Only an exact copy is wanted: the lines from the one holding "Where should I click to: Click" through the last line below, minus the pictures.

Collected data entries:
########

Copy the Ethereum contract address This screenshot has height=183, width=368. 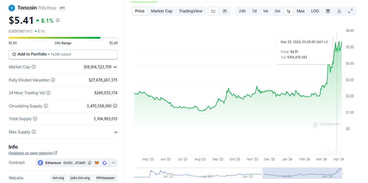(x=90, y=163)
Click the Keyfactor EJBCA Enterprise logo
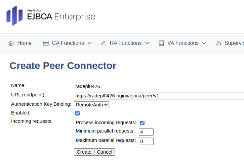This screenshot has width=244, height=164. [51, 15]
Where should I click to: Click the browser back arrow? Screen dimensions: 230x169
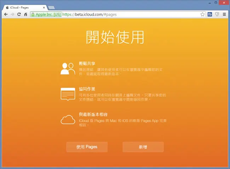pos(6,14)
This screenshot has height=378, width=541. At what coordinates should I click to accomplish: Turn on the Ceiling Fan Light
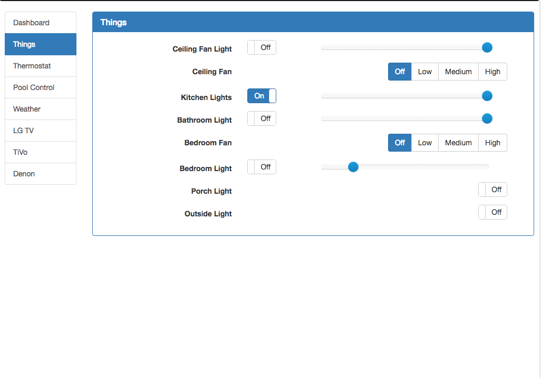pyautogui.click(x=262, y=47)
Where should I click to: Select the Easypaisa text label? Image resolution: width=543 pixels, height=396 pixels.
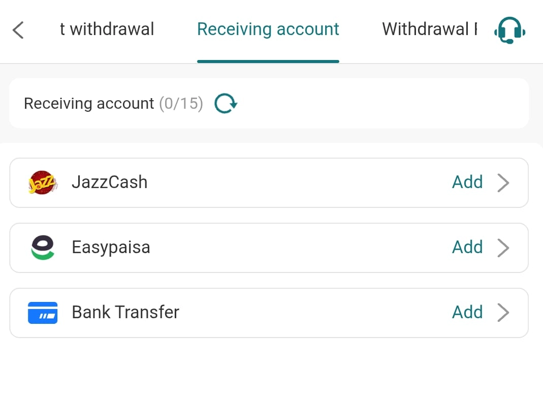(x=111, y=248)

########

## [Output]
Where should I click to: Click the browser back arrow? Screen dimensions: 230x169
pos(6,14)
This screenshot has height=378, width=541. At what coordinates should I click to accomplish: Turn on the Ceiling Fan Light
pyautogui.click(x=262, y=47)
Where should I click to: Select the Easypaisa text label? Image resolution: width=543 pixels, height=396 pixels.
(x=111, y=248)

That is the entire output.